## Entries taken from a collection
BEGIN
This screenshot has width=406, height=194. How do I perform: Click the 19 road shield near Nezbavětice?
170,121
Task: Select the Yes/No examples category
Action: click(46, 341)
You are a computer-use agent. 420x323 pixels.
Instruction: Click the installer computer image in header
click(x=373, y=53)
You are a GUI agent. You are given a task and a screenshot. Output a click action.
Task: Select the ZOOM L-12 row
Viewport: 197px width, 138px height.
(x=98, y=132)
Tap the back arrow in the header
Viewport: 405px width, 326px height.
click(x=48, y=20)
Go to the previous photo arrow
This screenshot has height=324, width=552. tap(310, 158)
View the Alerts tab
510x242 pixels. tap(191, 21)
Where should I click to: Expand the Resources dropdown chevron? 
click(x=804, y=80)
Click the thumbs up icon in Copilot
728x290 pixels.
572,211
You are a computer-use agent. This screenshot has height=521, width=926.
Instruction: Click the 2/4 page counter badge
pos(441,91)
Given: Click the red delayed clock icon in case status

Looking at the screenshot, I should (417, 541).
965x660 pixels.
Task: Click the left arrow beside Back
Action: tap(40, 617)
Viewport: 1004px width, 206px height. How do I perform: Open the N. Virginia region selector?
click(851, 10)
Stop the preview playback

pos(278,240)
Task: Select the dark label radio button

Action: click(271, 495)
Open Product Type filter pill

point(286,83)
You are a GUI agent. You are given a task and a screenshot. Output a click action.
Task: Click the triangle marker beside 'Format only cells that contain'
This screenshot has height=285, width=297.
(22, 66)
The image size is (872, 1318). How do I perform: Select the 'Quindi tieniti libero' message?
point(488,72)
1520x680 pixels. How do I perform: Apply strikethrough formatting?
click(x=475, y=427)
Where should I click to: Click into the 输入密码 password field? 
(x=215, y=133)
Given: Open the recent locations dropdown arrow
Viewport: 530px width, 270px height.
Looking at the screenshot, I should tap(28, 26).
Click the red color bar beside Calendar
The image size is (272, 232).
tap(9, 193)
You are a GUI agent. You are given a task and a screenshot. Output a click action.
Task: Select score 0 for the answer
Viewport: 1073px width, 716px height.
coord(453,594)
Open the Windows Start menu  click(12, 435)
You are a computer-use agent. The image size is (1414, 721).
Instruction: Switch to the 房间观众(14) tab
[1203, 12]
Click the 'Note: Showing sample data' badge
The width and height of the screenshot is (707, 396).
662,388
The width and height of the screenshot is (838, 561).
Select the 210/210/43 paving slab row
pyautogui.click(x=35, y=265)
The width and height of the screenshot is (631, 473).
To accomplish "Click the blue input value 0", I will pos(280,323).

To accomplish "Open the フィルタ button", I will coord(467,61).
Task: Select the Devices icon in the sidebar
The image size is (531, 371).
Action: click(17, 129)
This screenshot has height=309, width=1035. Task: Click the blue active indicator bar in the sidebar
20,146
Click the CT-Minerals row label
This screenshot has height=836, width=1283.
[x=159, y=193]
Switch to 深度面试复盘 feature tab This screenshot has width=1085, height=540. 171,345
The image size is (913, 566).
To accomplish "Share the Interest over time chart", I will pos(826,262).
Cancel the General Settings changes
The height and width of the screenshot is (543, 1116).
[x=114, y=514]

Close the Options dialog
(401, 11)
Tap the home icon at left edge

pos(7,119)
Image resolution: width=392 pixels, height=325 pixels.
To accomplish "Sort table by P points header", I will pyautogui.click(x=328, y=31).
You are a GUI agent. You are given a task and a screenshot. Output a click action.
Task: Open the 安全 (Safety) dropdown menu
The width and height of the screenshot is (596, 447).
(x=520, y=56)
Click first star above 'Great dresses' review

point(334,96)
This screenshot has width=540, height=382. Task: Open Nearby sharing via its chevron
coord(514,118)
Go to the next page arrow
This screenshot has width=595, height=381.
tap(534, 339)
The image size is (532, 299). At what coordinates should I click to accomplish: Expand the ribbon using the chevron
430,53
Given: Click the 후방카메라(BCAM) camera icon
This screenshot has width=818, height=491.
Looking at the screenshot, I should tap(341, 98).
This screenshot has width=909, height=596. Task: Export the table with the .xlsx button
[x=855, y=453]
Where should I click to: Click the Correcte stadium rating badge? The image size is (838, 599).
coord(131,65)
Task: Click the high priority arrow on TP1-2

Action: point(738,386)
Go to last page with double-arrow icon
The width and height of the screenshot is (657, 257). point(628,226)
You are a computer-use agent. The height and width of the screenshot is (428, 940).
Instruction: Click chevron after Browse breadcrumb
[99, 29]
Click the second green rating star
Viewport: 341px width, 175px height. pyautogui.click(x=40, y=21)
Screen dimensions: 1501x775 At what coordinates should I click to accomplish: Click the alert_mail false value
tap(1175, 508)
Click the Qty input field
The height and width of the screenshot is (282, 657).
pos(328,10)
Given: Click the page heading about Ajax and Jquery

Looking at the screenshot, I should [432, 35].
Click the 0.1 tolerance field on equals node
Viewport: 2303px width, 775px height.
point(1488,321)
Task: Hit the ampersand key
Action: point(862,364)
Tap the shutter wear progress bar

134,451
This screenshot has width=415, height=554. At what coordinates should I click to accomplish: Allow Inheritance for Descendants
END
## WHAT THE TASK REQUIRES
The line with "Task: Select the ZOOM L-12 row" marks the end; reproduce exactly every line from the start of the entries up to it, that line included.

## ANSWER TO THE PROBLEM
This screenshot has width=406, height=194. How do I perform: Click the 19 road shield near Nezbavětice?
170,121
Task: Select the Yes/No examples category
Action: click(46, 341)
You are a computer-use agent. 420x323 pixels.
Instruction: Click the installer computer image in header
click(x=373, y=53)
You are a GUI agent. You are given a task and a screenshot. Output a click action.
Task: Select the ZOOM L-12 row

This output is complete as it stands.